### Task to carry out
There is one span to output from the data below: the lines starting at the line with "Juni 2013 (15, 2420)" and ending at the line with "Geschichte der Stadt Guben Teil 5 (36, 796)". Output it exactly, ends included, nothing more.

(Data shown)

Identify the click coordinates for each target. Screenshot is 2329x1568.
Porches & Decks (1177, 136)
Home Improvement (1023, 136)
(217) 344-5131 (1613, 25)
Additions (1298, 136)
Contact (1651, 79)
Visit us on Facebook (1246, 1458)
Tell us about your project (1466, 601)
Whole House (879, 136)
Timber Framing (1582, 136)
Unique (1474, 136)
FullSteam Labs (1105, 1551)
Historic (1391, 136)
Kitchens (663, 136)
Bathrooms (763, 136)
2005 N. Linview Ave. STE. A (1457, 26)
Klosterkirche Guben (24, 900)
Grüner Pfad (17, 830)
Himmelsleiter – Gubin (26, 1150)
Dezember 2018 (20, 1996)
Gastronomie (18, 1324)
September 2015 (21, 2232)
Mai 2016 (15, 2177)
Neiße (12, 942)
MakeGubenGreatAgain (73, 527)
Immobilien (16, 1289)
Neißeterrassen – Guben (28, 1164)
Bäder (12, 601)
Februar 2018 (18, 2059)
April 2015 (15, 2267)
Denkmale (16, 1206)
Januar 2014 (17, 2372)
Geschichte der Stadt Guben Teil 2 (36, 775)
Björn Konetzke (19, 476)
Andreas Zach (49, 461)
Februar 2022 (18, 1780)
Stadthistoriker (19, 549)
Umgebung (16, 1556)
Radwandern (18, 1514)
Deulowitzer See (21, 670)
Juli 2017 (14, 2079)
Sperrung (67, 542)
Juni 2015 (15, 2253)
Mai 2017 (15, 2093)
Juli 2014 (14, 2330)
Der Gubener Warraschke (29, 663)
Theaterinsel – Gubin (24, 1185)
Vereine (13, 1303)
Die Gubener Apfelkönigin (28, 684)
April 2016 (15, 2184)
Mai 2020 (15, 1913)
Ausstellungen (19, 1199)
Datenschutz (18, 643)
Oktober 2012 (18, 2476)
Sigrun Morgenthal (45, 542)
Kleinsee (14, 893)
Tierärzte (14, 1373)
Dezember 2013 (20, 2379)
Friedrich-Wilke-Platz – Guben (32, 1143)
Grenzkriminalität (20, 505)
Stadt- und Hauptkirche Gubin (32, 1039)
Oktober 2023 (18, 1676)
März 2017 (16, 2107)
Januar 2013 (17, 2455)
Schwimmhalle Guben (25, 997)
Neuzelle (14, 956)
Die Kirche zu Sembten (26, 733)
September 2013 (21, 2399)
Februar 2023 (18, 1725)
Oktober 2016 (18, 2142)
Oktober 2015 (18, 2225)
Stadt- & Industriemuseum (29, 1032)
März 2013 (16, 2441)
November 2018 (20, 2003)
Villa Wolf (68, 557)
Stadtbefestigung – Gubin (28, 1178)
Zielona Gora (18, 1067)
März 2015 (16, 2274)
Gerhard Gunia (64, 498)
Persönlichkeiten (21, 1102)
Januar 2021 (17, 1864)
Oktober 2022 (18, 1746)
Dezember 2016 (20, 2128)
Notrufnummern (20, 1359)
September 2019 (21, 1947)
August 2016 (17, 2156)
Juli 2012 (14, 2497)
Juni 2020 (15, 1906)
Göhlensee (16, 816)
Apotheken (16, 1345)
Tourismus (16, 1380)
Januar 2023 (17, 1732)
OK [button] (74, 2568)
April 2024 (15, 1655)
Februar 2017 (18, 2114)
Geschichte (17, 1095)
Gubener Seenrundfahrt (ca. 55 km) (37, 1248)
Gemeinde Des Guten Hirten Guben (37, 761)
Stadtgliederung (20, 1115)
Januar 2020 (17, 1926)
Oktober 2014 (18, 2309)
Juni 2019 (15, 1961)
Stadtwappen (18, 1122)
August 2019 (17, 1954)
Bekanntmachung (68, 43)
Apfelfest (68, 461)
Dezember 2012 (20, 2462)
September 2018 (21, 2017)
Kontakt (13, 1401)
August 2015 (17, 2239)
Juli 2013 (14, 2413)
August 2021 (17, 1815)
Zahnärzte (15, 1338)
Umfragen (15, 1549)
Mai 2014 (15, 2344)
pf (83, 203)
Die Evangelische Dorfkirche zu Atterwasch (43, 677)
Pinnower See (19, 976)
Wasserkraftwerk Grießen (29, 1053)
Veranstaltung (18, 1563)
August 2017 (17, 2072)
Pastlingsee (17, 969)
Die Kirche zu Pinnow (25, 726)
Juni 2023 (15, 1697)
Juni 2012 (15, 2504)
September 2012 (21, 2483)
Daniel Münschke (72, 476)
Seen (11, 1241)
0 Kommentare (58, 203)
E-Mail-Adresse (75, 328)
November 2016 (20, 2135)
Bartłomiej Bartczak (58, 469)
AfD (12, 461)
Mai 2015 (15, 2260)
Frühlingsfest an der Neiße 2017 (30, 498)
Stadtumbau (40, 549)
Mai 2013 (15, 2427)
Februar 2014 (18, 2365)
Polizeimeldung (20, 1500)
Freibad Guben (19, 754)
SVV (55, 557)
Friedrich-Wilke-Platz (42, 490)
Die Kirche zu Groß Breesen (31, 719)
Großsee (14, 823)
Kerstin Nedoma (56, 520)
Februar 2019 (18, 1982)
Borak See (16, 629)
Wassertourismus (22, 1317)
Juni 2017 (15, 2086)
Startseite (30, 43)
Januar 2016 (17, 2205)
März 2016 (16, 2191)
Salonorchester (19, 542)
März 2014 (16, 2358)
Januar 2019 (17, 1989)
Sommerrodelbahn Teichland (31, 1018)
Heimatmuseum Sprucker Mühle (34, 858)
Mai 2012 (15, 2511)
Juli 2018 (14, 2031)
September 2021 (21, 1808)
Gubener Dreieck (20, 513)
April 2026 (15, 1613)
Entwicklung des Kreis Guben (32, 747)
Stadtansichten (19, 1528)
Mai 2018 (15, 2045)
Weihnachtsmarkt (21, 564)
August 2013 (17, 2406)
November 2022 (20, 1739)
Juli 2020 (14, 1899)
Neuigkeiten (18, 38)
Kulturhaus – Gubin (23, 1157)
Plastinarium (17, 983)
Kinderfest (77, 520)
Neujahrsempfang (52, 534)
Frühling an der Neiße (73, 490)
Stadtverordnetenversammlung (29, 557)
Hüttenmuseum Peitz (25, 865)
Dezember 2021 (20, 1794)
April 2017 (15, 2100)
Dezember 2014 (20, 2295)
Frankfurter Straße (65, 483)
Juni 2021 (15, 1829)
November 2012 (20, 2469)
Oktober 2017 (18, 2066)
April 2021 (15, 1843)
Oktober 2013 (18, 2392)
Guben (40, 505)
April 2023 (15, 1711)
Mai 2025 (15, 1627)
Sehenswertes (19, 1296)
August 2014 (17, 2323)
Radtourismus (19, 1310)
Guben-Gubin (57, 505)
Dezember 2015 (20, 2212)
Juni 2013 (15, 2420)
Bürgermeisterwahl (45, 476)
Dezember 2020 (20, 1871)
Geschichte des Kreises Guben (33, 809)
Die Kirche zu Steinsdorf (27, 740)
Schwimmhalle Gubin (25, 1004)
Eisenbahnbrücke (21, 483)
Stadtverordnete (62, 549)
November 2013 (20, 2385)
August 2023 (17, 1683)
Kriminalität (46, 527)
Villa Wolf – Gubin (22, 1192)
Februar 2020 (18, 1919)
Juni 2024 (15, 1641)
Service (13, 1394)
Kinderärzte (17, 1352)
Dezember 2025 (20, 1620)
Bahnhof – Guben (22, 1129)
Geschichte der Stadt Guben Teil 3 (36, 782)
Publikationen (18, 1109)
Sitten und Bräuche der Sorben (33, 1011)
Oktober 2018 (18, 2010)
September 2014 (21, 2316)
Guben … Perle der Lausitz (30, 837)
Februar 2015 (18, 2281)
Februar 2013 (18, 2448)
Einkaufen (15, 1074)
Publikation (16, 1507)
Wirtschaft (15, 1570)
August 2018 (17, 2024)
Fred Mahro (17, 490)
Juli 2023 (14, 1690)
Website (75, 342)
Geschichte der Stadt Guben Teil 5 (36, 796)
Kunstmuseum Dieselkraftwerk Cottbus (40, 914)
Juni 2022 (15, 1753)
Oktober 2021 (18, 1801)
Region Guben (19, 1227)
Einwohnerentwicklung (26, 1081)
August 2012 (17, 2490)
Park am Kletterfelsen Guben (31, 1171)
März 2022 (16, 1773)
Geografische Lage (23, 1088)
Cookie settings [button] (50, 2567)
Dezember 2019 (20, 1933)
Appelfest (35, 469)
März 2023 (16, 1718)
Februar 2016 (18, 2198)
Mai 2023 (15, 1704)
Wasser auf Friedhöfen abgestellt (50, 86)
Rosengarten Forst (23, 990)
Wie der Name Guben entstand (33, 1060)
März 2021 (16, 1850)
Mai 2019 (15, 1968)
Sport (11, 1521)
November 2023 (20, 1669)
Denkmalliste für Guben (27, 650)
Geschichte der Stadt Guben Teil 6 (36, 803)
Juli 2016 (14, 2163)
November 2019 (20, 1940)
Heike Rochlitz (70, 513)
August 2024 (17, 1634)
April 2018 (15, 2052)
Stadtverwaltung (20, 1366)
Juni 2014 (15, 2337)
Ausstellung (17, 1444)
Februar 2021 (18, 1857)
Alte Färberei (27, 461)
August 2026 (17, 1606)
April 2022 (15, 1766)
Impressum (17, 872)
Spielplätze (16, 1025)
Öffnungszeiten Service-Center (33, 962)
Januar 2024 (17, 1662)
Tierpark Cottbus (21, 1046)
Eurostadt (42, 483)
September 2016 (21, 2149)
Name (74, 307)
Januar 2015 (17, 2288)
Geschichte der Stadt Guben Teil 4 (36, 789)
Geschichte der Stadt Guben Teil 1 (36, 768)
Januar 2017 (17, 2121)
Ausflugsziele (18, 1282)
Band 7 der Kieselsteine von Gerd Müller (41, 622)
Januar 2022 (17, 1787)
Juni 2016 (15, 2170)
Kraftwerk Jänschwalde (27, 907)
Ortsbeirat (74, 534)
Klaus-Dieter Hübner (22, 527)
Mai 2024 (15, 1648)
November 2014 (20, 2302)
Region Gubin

(End Data shown)

### Answer area
Juni 2013 (15, 2420)
Bürgermeisterwahl (45, 476)
Dezember 2020 (20, 1871)
Geschichte des Kreises Guben (33, 809)
Die Kirche zu Steinsdorf (27, 740)
Schwimmhalle Gubin (25, 1004)
Eisenbahnbrücke (21, 483)
Stadtverordnete (62, 549)
November 2013 (20, 2385)
August 2023 (17, 1683)
Kriminalität (46, 527)
Villa Wolf – Gubin (22, 1192)
Februar 2020 (18, 1919)
Juni 2024 (15, 1641)
Service (13, 1394)
Kinderärzte (17, 1352)
Dezember 2025 (20, 1620)
Bahnhof – Guben (22, 1129)
Geschichte der Stadt Guben Teil 3 (36, 782)
Publikationen (18, 1109)
Sitten und Bräuche der Sorben (33, 1011)
Oktober 2018 (18, 2010)
September 2014 (21, 2316)
Guben … Perle der Lausitz (30, 837)
Februar 2015 (18, 2281)
Februar 2013 (18, 2448)
Einkaufen (15, 1074)
Publikation (16, 1507)
Wirtschaft (15, 1570)
August 2018 (17, 2024)
Fred Mahro (17, 490)
Juli 2023 (14, 1690)
Website (75, 342)
Geschichte der Stadt Guben Teil 5 (36, 796)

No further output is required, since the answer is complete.